The Illinois State Geological Survey’s (ISGS) stable isotope laboratory (SIL) recently passed a standards proficiency test overseen by the International Atomic Energy Association (IAEA).
Stable isotopes occur naturally and do not radioactively decay. Their presence in water and other substances can be used to identify a sample’s origins and trace its history. Stable isotope analysis can help determine flow pathways and compartmentalization of aquifers, as well as determining the susceptibility of groundwater aquifers to contamination. Stable isotopes also can be used to reconstruct past changes in climate and diet of fauna by looking at growth increments in tooth enamel, or studying lagoon sediment carbonate deposits.
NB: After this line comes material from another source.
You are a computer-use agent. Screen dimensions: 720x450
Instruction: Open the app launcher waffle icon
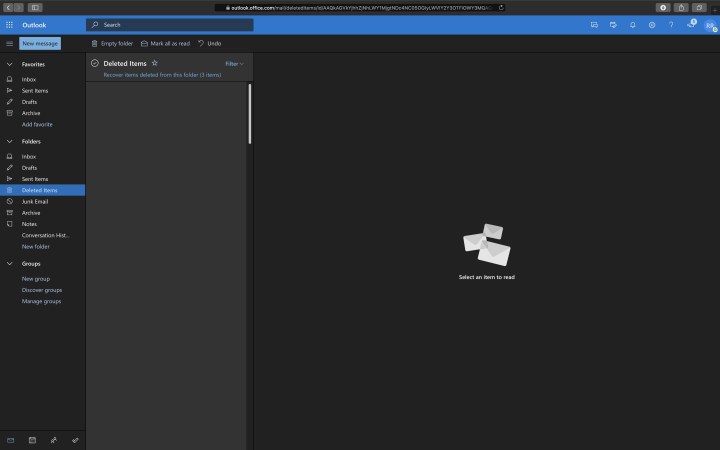pyautogui.click(x=9, y=24)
The voluntary 2020 Water Stable Isotope Intercomparison Study (WICO 2020) challenged participating labs to analyze six water samples obtained from a range of natural water sources worldwide, or by mixing natural sources with water enriched with the isotopes 18O or 2H in order to obtain a range of isotopic compositions. The δ¹⁸O and δ²H isotope composition of the samples, as well as their isotopic homogeneity, were rigorously validated before being shipped to the ISGS lab.
SIL manager Greg Cane and assistant geochemist Morgan Bailey applied their skill and used the lab’s sensitive equipment to analyze the provided samples. Their results corresponded closely with the reference values produced by a consensus of expert laboratories, which validates the accuracy and reliability of SIL’s δ¹⁸O and δ²H results.
SIL’s staff have more than 30 years of combined experience with sample preparation and mass spectrometry analysis in stable isotope geochemistry. The lab has two Thermo Fisher Scientific isotope ratio mass spectrometers (IRMS), a MAT252 dual inlet IRMS, and a Delta V Advantage linked to a Conflo IV for continuous flow analysis. Peripherals include a Thermo Fisher Scientific Kiel III Carbonate Device, a Carlo Erba Elemental Analyzer, a Thermo Scientific GasBench II, and a Finnigan TCEA.
The lab also has supporting equipment to process samples in-house, such as the desalination of brines via vacuum line technology, the decarbonation of soils for the analysis of organic carbon, and the precipitation of barium sulfate from groundwaters/surface waters for analysis of sulfur and oxygen isotopes.